Le droit en vigueur permet de surcroît l’intervention de la commission de déontologie à l’égard d’un fonctionnaire qui serait nommé dirigeant d’une entreprise intervenant dans le secteur concurrentiel, dans un délai de trois ans suivant sa nomination et au regard des fonctions précédemment exercées.
Si la saisine de la commission de déontologie a toute sa pertinence lorsqu’il s’agit d’apprécier la situation d’un fonctionnaire entrant dans le secteur privé, il n’en va pas de même dans le cas du dirigeant d’une société privée entrant dans une société publique.

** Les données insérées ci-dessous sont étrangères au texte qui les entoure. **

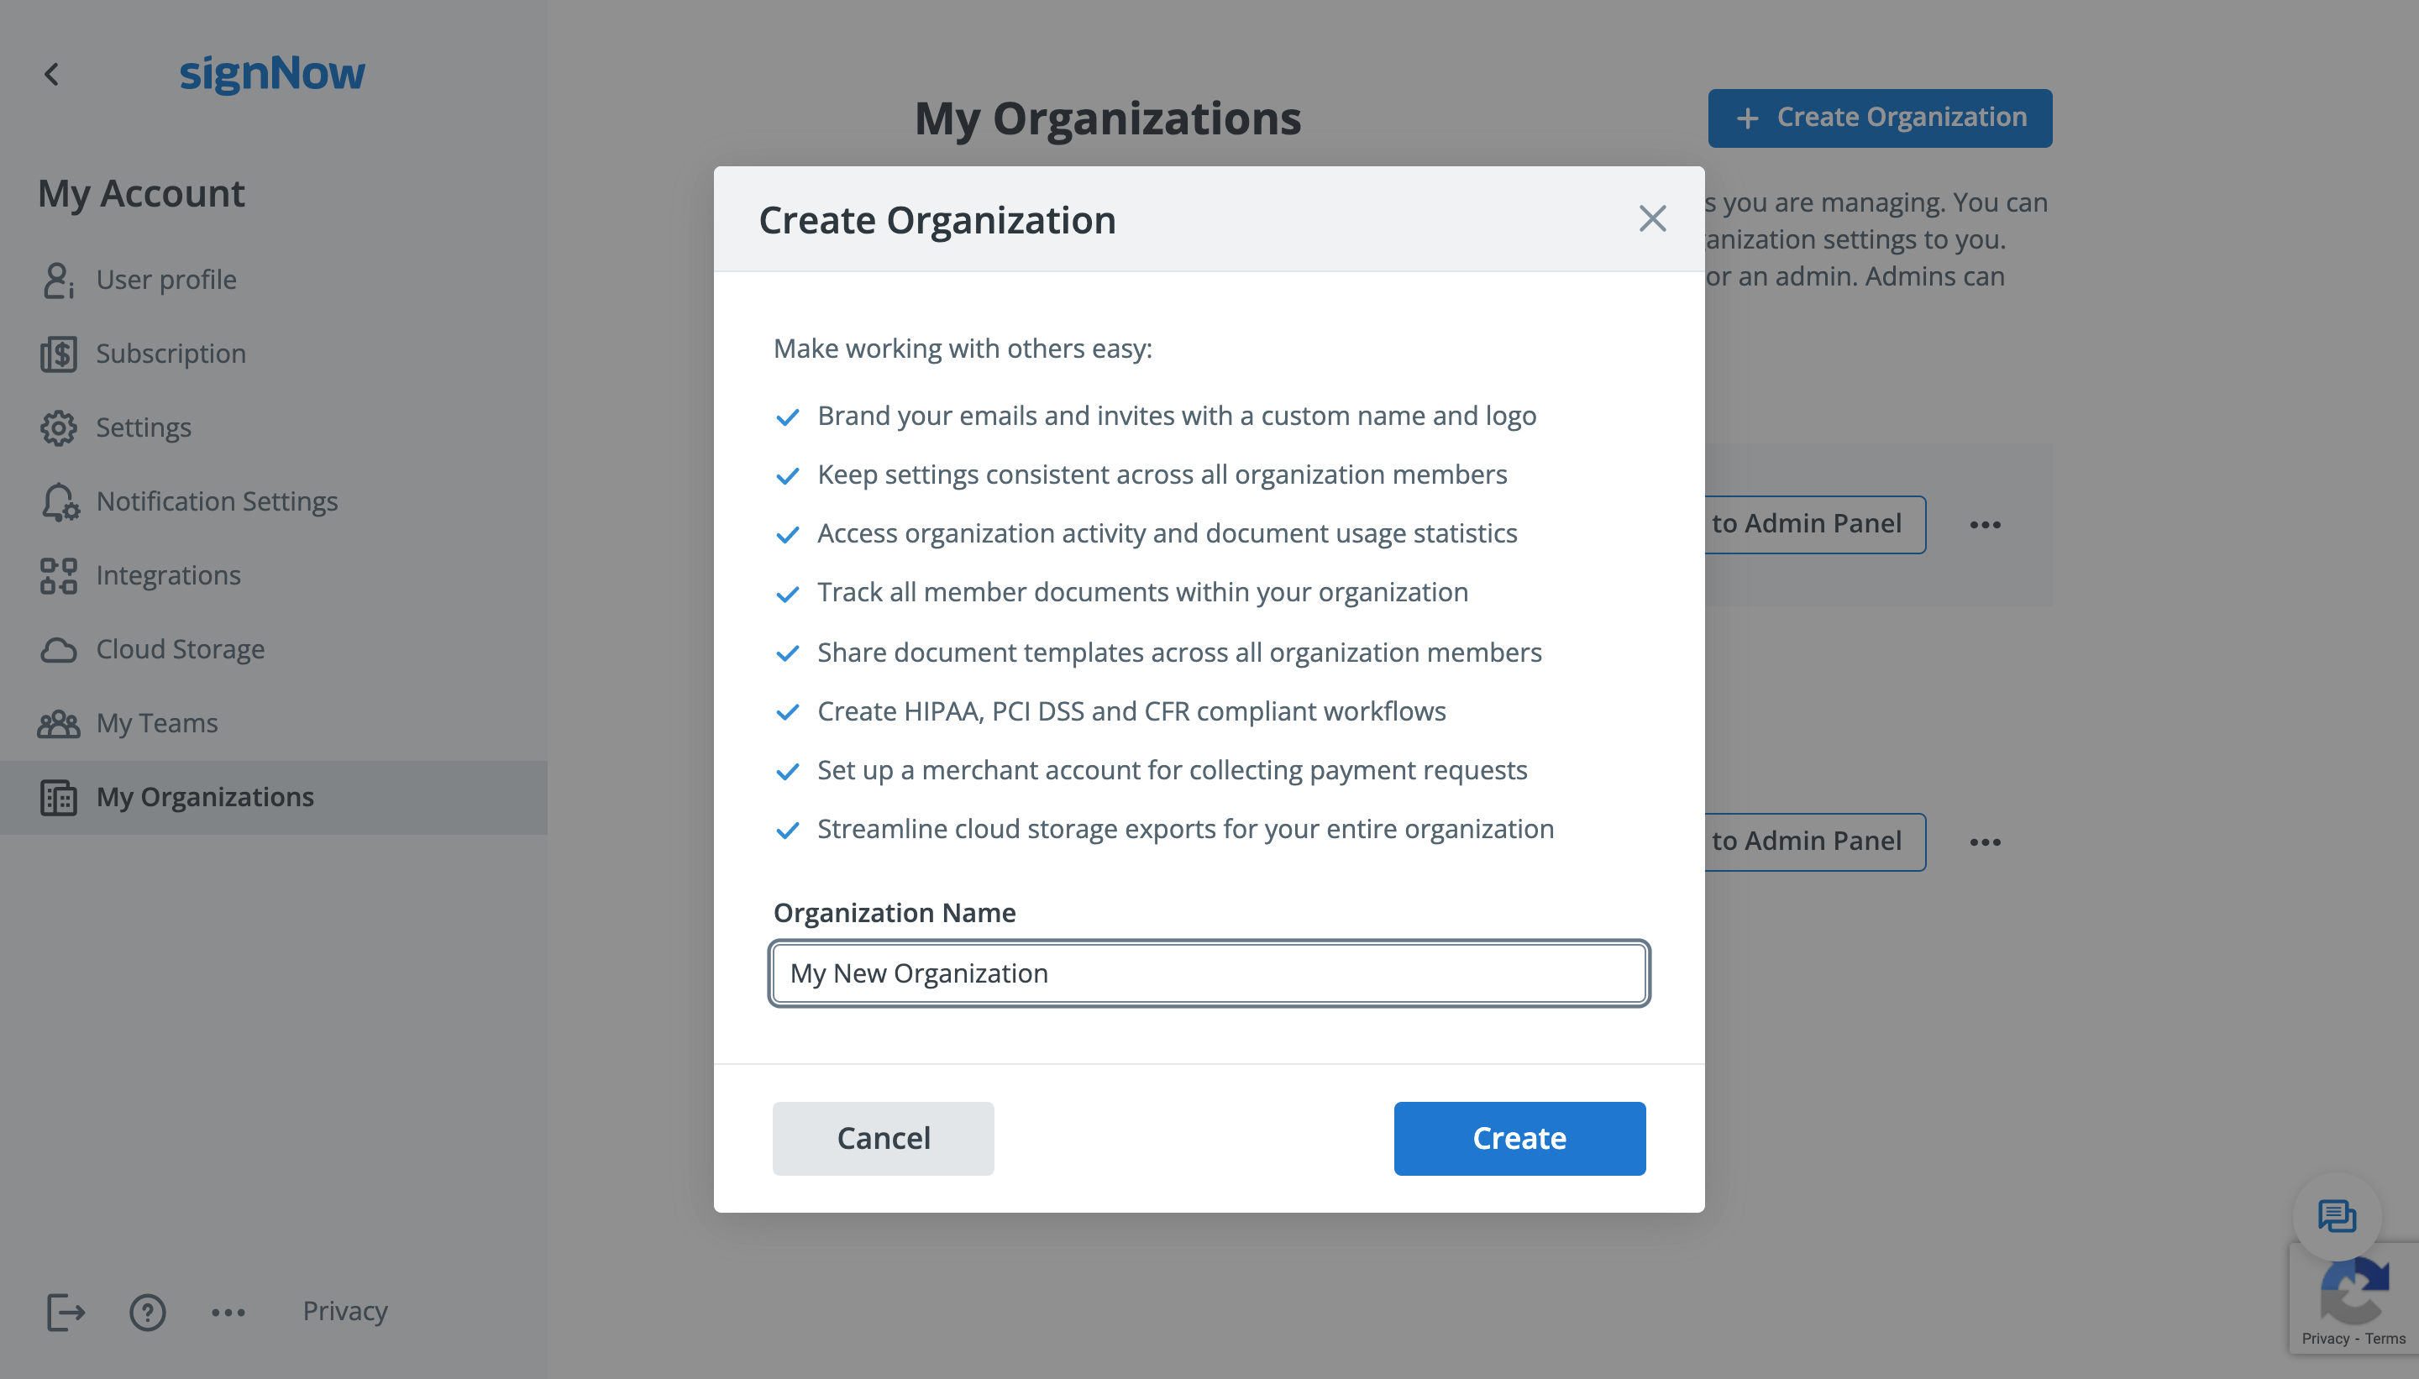
Task: Cancel the Create Organization dialog
Action: pyautogui.click(x=883, y=1137)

C’est la raison pour laquelle la commission des lois a été amenée à considérer que l’examen d’une telle situation devait relever de l’Agence des participations de l’État, l’APE. Celle-ci serait donc appelée à donner son avis sur la nomination à des fonctions de dirigeant mandataire social dans une entreprise du secteur public d’une personne exerçant des fonctions similaires dans une entreprise du secteur privé.
Afin d’assurer le respect de l’article 13 de la Constitution, il reviendrait au ministre de l’économie, lorsque est concernée l’une des entreprises publiques relevant de cette protection constitutionnelle, de transmettre l’avis de l’APE aux commissions permanentes compétentes de l’Assemblée nationale et du Sénat avant que celles-ci ne rendent leur avis.

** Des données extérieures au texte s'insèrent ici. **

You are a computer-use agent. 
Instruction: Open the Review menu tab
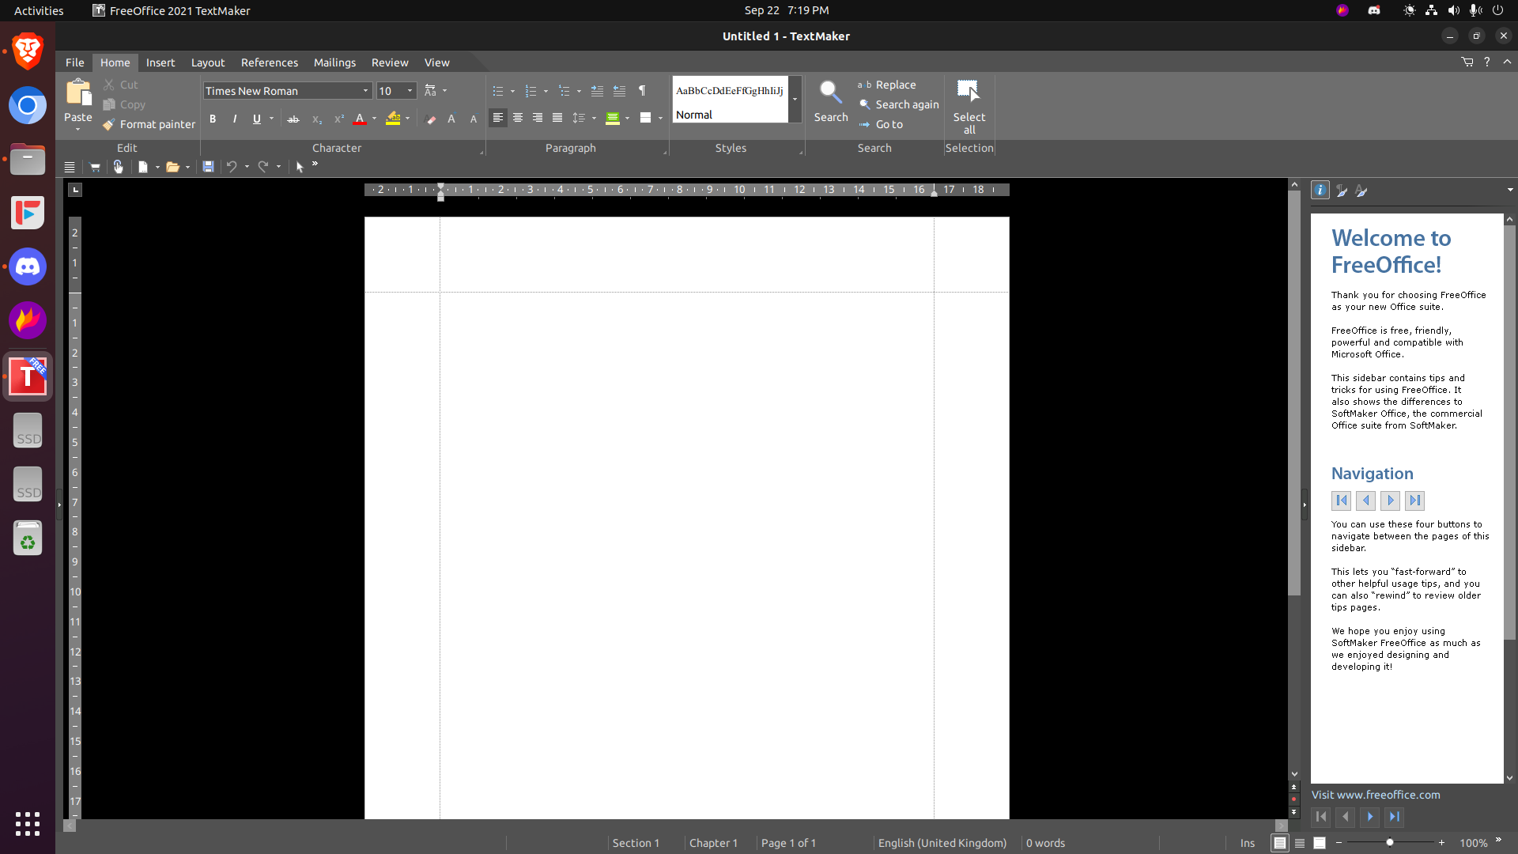click(389, 62)
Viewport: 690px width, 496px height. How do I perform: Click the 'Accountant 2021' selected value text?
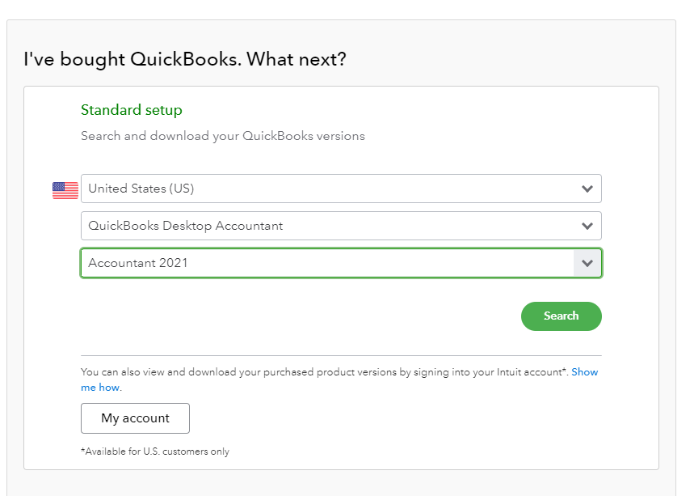(138, 263)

Nous avons lu sur ce point une proposition d’amendement du Gouvernement tendant à préciser les conditions d’information des commissions permanentes de l’Assemblée nationale et du Sénat, mais uniquement dans le cadre de cet article 13. Il vous est donc demandé, madame la secrétaire d’État, de vous engager explicitement à ce que le champ de cette proposition, qui, dans la forme, est plus que satisfaisante, soit étendu aux dirigeants des entreprises ne relevant pas de l’article 13 qui se trouveraient dans une situation identique, et que leur nomination fasse l’objet d’un avis de l’APE qui serait annexé au rapport annuel de l’agence.

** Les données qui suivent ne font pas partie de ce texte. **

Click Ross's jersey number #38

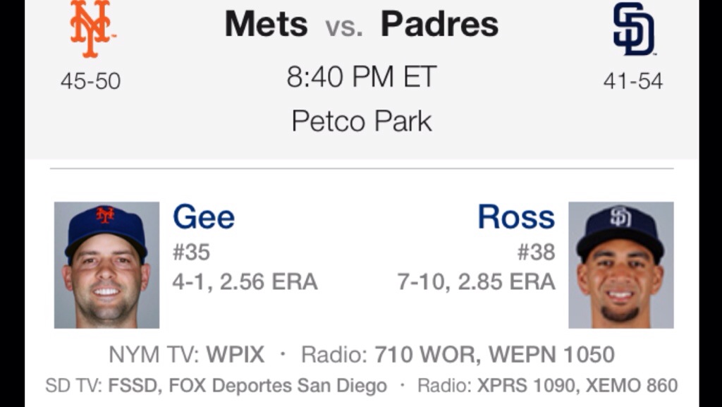[536, 253]
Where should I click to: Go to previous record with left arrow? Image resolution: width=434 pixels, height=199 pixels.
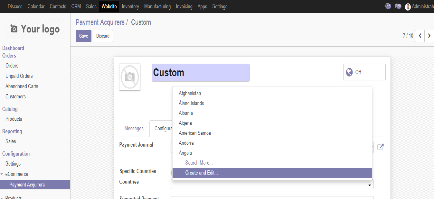pos(420,36)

C’est sous le bénéfice de ces observations et des engagements sollicités que je vous propose, mes chers collègues, d’adopter la proposition de loi soumise à notre assemblée dans la forme arrêtée par la commission des lois.
Madame la secrétaire d’État, vous me permettrez de conclure en formulant un vœu.
Dans sa préface au rapport annuel, intitulé L’État actionnaire, établi par l’APE pour 2009, Mme Christine Lagarde précise : « L’État, en tant qu’actionnaire d’entreprises de notre pays, doit en permanence les amener à converger vers trois priorités qui sont les siennes : contribuer à l’avenir industriel de la France, créer de la valeur pour notre économie et fournir aux 1, 5 million de salariés concernés des perspectives d’emploi. » Je souhaiterais, madame la secrétaire d’État, que le Gouvernement, dans le droit-fil des exigences formulées dans le décret du 30 mars 2009, y ajoute une quatrième priorité : le respect par ces entreprises des règles et principes de gouvernance d’un haut niveau d’exigence éthique.